In the continuous discussion on music, there are a lot of subjects to take into consideration, especially with artists who have been in the game for a longer period. With Mac Demarco and his newest album, This Old Dog, the conversation seems to revolve around a maturing sound. The third LP in Demarco’s discography is a reflection on the last decade in independent music and the struggles he faces as he gets closer to being a staple in the scene rather than being the new kid on the block.
What I hear the most from people on This Old Dog is that Demarco’s subject matter is what has matured greatly. I can’t help but disagree and deviate from hat opinion, Mac has always written music about his own life creating a diary-like subject matter in his lyrics. To me, there is nothing more mature than wearing one’s own heart on one’s sleeve even if some of the lyrics are humorous. Where we hear maturing in Mac’s sound is in his production style and instrumentation.
For the most part, this is an acoustic guitar album and a damn good one at it. A few months ago, I wrote about Ty Segall’s use of acoustic guitar on his recent self-titled LP and how some of the tracks on it will hopefully inspire new musicians to not overlook the instrument. It’s safe to say that the listener can definitely throw This Old Dog into the same category. Paired with his signature keyboard style and funk-inspired rhythm section, the acoustic is a great move on Mac Demarco’s part, it will be exciting to see how he recreates the new songs in a live setting where he’s known not to stray from the electric guitar, even during solo performances.
The album opens with two tracks that were released a few months ago, My Old Man and then the title track follows. The former is a great opener, in the past there has been some small glimpses into Mac Demarco’s deeper side, one beyond his fun love songs and party ballads. However, My Old Man sets the stage perfectly for the rest of the album with Demarco talking about growing older and wanting to be himself rather than follow in someone else’s footsteps, presumably his own father in this song.
For the First Time is a great song on the album and an instant classic in Demarco’s repertoire. As stated in the last paragraph, something he’s known for is fun love songs. I say fun because unlike other contemporary music, Mac has always had a way with writing about his girlfriend [Kiera, I think?] in a way that isn’t serious nor un-serious, just fun. Isn’t that what being young and in love is supposed to be about, just enjoying one’s time with someone? The other love song on this album One More Love Song, tackles the subject in a similar way and also features a standard, acoustic piano; another instrument Demarco isn’t widely known for incorporating.

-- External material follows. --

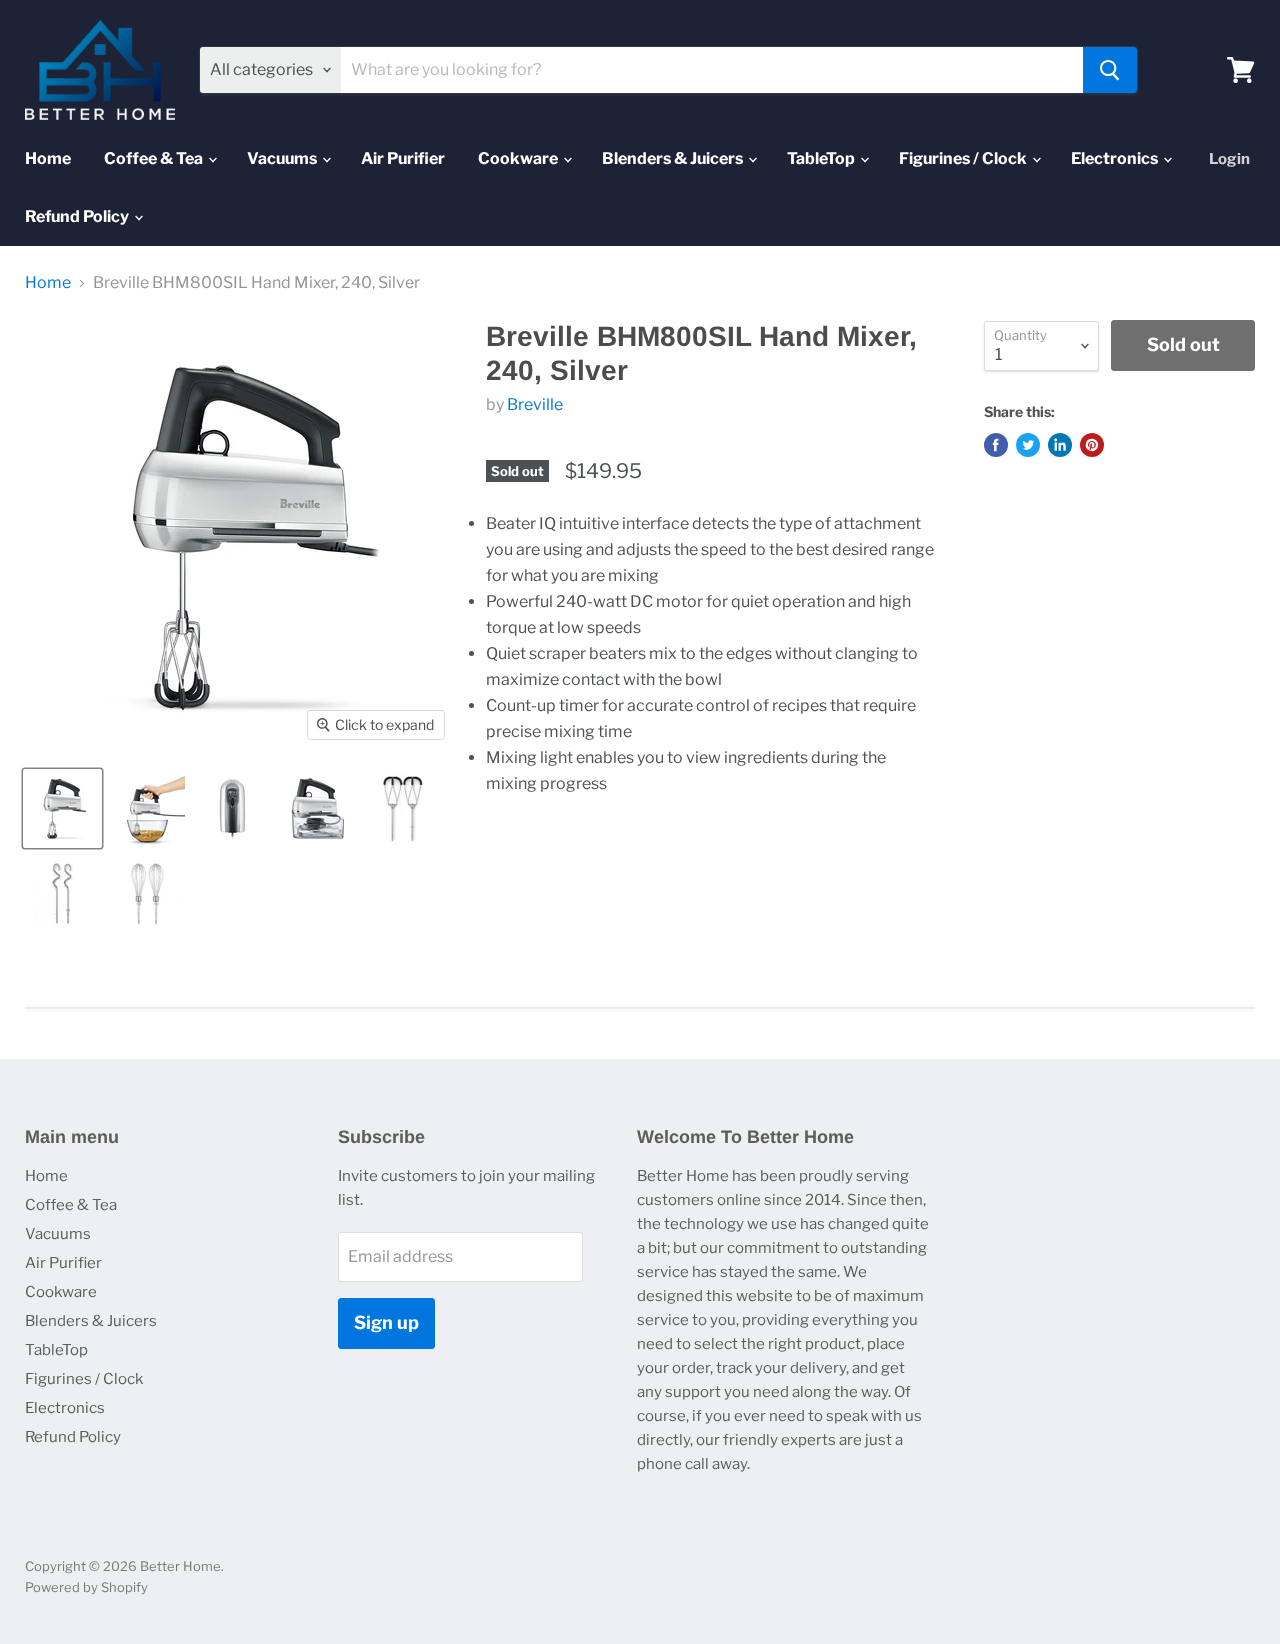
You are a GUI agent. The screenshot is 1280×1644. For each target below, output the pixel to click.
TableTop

One of the most compelling songs on This Old Dog is Dreams of Yesterday. In it, Mac sings about dealing with success and living out a teenager’s dreams as a twenty-something. “Once a life, believes it’s got it set up, a closer look reveals, just how empty you can feel” he sings over the ever-present acoustic. The rock star life isn’t what it appears to be, is what he’s getting at. It’s not a bad life, just not what everyone thinks it is.
The last track worth touching on is gracefully placed towards the end, Moonlight on the River. “I’d say, see ya later, if I thought I’d see ya later” is one of the best lyrics I’ve heard this last week. It’s tough to say if the song is about anything or anyone in particular but from what this writer can tell, it’s another song about success and what artists think about between their time in the spotlight.
So is This Old Dog and album that exemplifies maturity in artistry? While most opinions would point towards yes, I would like to throw my two cents in by saying that the album is a better example of expansion in craft. As we get older and experience life from different perspectives, we also find more to write about. Mac Demarco is one of those artists whose music is still growing and the audio aesthetic on This Old Dog is merely chapter two for an artist with a long career ahead.